In years past, Sen. John McCain, as chair of the Armed Services Committee, had blocked the riders from advancing past the House of Representatives, pointing out that they had little to do with the military. But in McCain’s absence this year, some believe the riders could succeed, reported E&E News, a trade publication that covers the politics of natural resource issues.

And the issue is spilling into the Nevada Senate race.

On Monday, a campaign spokesman for Sen. Dean Heller, a Republican, issued a statement that criticized his Democratic opponent, Rep. Jacky Rosen, for opposing the rider. It accused her of “caving to the desires of California environmentalists like Nancy Pelosi and Tom Steyer.”

“Her careless vote shows she’s more concerned with pleasing her tree-hugging donors who want to take away Nevadans’ access to their public lands rather than helping hardworking rural Nevadans make ends meet,” a campaign spokesman, Keith Schipper, said in a press release.

The rider prohibits the Fish and Wildlife Service from listing the sage grouse as an endangered species for at least 10 years. For years, politicians across the Intermountain West have argued a listing would severely restrain industry in rural areas that overlap with sage grouse habitat.

During the Obama administration, a bipartisan group of Western governors, including Gov. Brian Sandoval, worked with the Fish and Wildlife Service to avoid a listing. The deal struck was that the Fish and Wildlife Service would defer a listing until at least 2020 if the states developed detailed conservation plans. Yet the plans and subsequent actions by the Trump administration to make them less ironclad have triggered numerous lawsuits from both state officials and conservationists, adding uncertainty to whether the sage grouse will be listed in the future.

Through the rider, Congress would ensure that the bird could not be listed for the next decade. According to a letter E&E News posted, Democrats on the House Armed services Committee have argued that a listing decision should be made through a science-based approach, not by Congress.
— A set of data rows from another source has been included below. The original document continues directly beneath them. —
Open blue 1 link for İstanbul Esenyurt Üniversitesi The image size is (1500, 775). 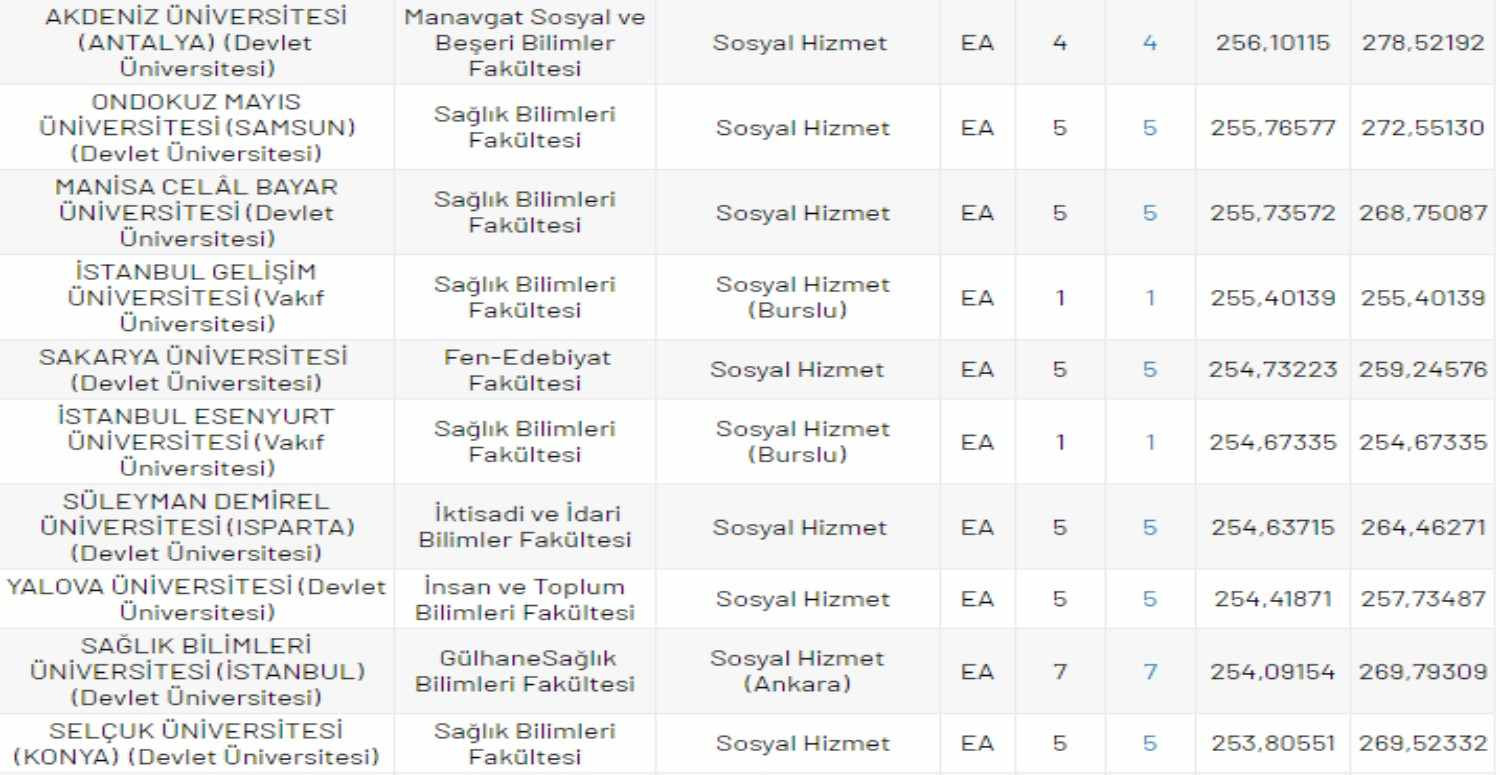pos(1149,442)
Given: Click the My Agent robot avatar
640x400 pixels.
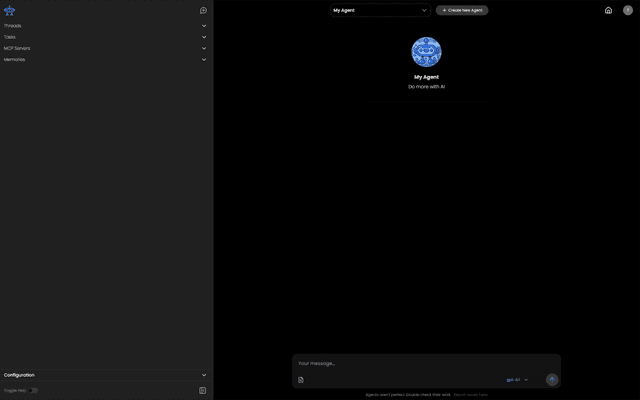Looking at the screenshot, I should pos(426,52).
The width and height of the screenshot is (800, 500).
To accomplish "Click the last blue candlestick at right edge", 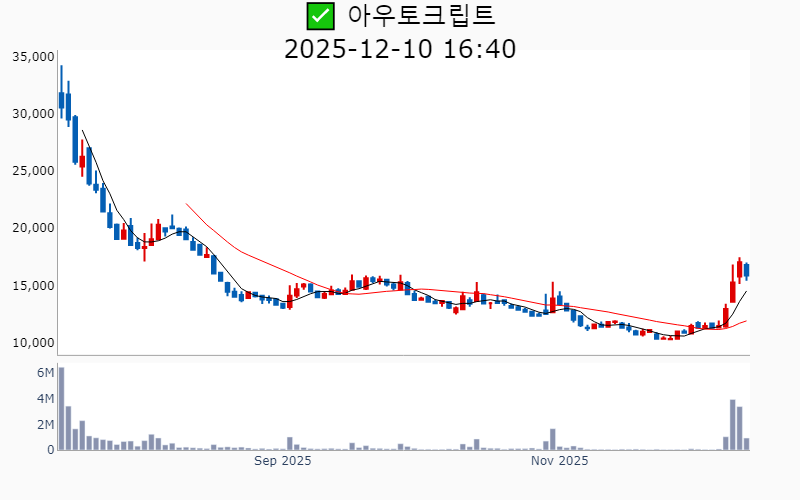I will click(746, 270).
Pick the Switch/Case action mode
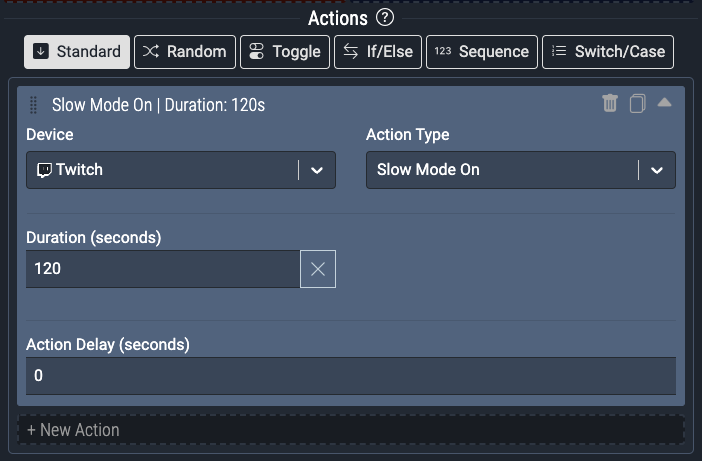Image resolution: width=702 pixels, height=461 pixels. click(x=608, y=52)
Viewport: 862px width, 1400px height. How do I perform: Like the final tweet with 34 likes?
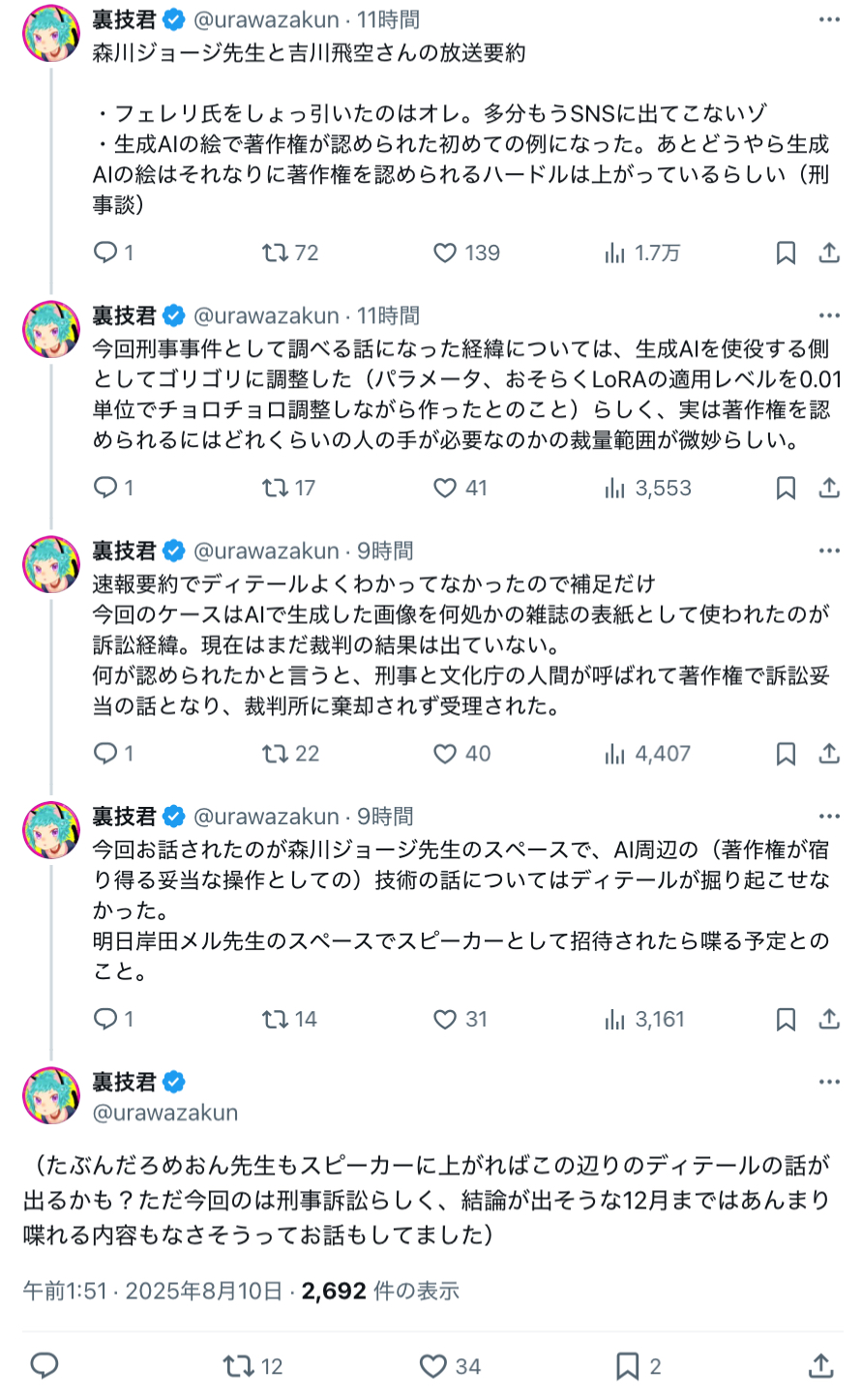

Despite Rosen's vote against the rider to prohibit a sage grouse listing for 10 years, it passed and was included in the defense spending bill, which she later voted for in committee. Stewart Boss, a spokesman for Rosen’s campaign, said that she supported the 2015 sage grouse plans.

“These ongoing conservation efforts to protect the sage grouse's habitat have already successfully kept them off the endangered species list,” Boss said in a statement. “Congresswoman Rosen supports this flexible approach for sage grouse conservation in Nevada, and she believes interference at the federal level into a process that is working - whether it's the Republican Congress or the Trump Administration - is unhelpful and unnecessary.”

The defense bill could also include language giving the Pentagon more permanent control over land at the Fallon Naval Air Station and the Nellis Test and Training Range. Both test ranges have plans to expand and are in the process of conducting environmental analyses. Under the current rules, land expansions must be revisited after a certain period of time, around 20 years.

If passed, a provision in the bill would make the expansions indefinite. Jose Witt, the Southern Nevada director for Friends of Nevada Wilderness, said the group is watching the bill closely.

“It’s definitely something we’re concerned about,” Witt said.

Witt said, in the past, the organization would have relied on McCain or Sen. Harry Reid to kill such a provision. But he said he’s confident that indefinite land withdrawals do not have strong Senate support. He said that he expects hunters, in addition to conservationists, to oppose it.